If you own a Labrador Retriever, Irish Water Spaniel, Newfoundland, or a Portuguese Water Dog, doing some type of water activities is one of the best ways for you and your dog to spend time together. Whether he is playing along the rolling waves of the ocean or fetching a stick in a shallow creek, spending time in the water with your canine buddy is a great way to enjoy the great outdoors.
When you and your dog are both paddling in the water, it is very important to make safety your number 1 rule. While many dogs can easily plunge into the water like a duck, some canines are a little apprehensive at first and need time to get used to the experience.
5 Tips to Ensure Fun and Safety For Your Dog in the Water
- Before your dog hits the water, make sure that he is healthy and in good condition. Consult with your veterinarian if you have any doubt abouts his health or fitness level.
- When taking your dog to the water for the first time, do it slowly and go by his pace. This is especially true if he is still a puppy. Never assume that, just because he’s a Labrador Retriever, that he will naturally know how to swim and will automatically tread the water safely.
- Pick a warm, shallow body of water, one that will be easy for your first-timer to maneuver through. Take him to the edge of the water and let him explore at his own comfort levels. Do not splash him or drag him to the water before you are absolutely sure that he’s ready. Give him a few minutes to get used to this new experience. Forcing your dog to go into the water before he is ready will just scare him off and lessen the chance of him trying again.
- As he gets more curious, try taking him to the water by going in first and call him at the same time. Lure him with a treat or throw a toy into the water (making sure it is at a short distance and within his depth). Eventually, he will feel more confident about going further out, especially when he knows that you are having fun.
- Before taking your dog to a large body of water, such as the ocean or a deep river, it would be wise to gear him up with a canine life jacket. This is particularly important if he is still new to swimming and/or if he gets too excited while playing in the water. Make sure that the life jacket fits him properly and let him get used to having it on while swimming before going deeper into the water.
5 Safety Tips When Boating With Your Dog
Once your dogs gets more and more confident about going in the water by himself, you may try sharing other marine activities that both of you can enjoy. But before heading to the water, whether to go swimming, boating, or playing fetch, it is important to know some basic knowledge and safety measures.
Here are some tips to help you and your dog get the most out of your water experience, while keeping safety paramount:
- Not all beaches allow dogs. Check the ordinance to make sure that your dog can come along. If you have access to the Internet, you may go online at www.dogfriendly.com to find a list of beaches that allow pets in the United States and Canada.
- If boating is one of your favorite pastimes and you want to bring your dog with you, take your time when introducing him to this activity. You have to remember that he is used to hard surfaces that are stable and do not move.
Regardless of the size of your boat, whether it is a small canoe, or a large yacht, allow him to get acquainted to your boat while he is on the leash. Also, your dog’s first couple of boat trips should be very short, no longer than an hour or so. This will allow you to get a good sense of his comfortability levels with spending time on a moving surface.

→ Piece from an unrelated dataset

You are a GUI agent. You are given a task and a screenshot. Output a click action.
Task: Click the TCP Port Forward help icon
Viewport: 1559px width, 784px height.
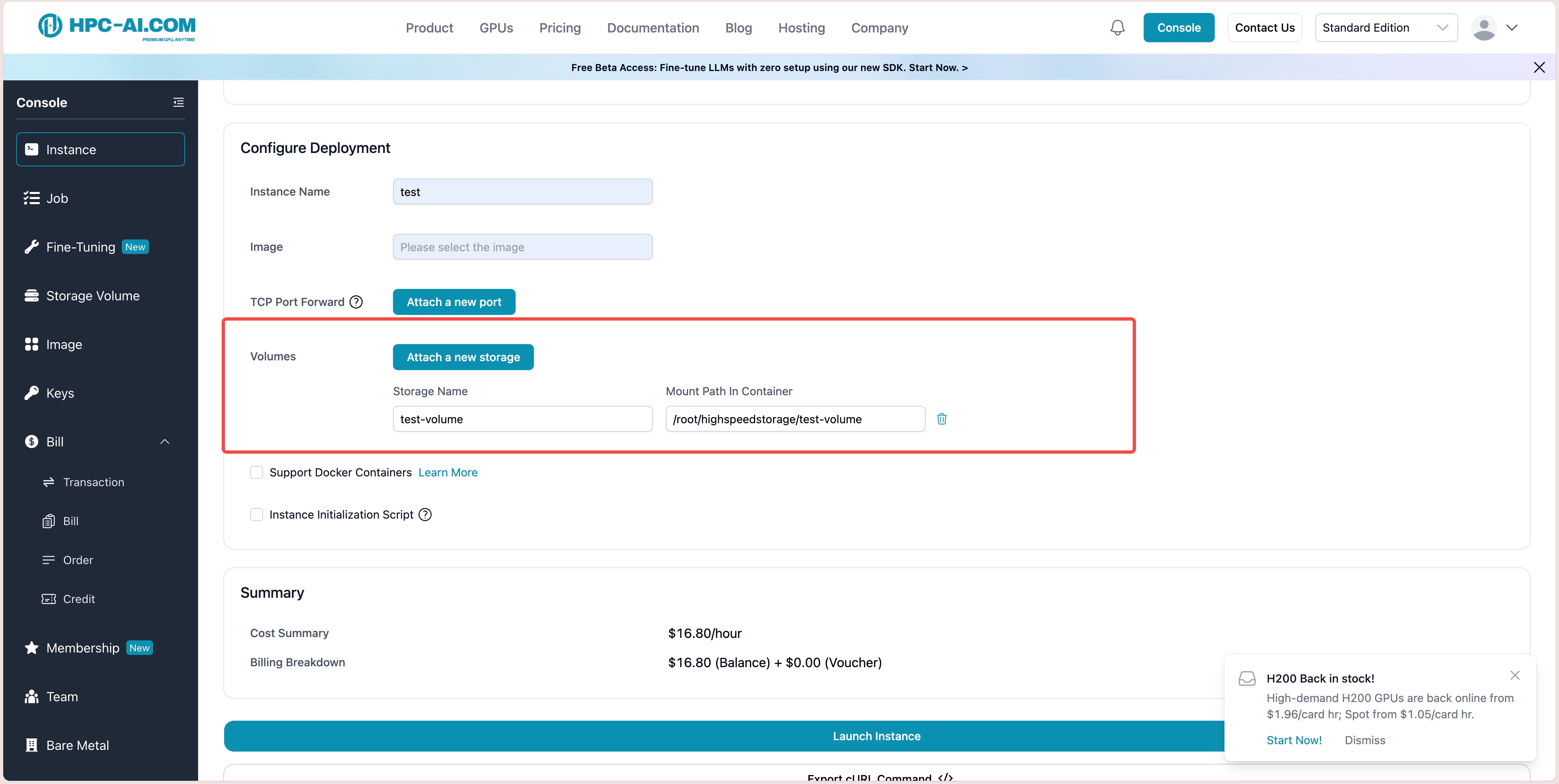tap(356, 302)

- When heading out on your boat on a bright, sunny day, ensure that your dog has a shaded area to spend time in when things get too warm. The surface of your boat can become uncomfortably hot underneath the boiling sun, especially during the dead of summer. And your dog’s ears and nose may become sunburned without shade.
- There is nothing more fun than being out in the middle of the ocean or lake and jumping off the side of your boat for a good swim. If your dog joins you, be sure to pay attention to strong tides, jellyfish, and sea lice.
Sea lice can cause extreme itching and irritation to your dog’s skin. Jellyfish can obviously stink your pet. And when coming back onto the boat, be sure to rinse both you and your dog off with clean water.
- Last but not least, always bring your own drinking water. Though it may seem more convenient to have your dog drink from the river or lake, it is not a good idea to do so. Slow moving water such as lakes and ponds are sometimes contaminated with bacteria and parasites.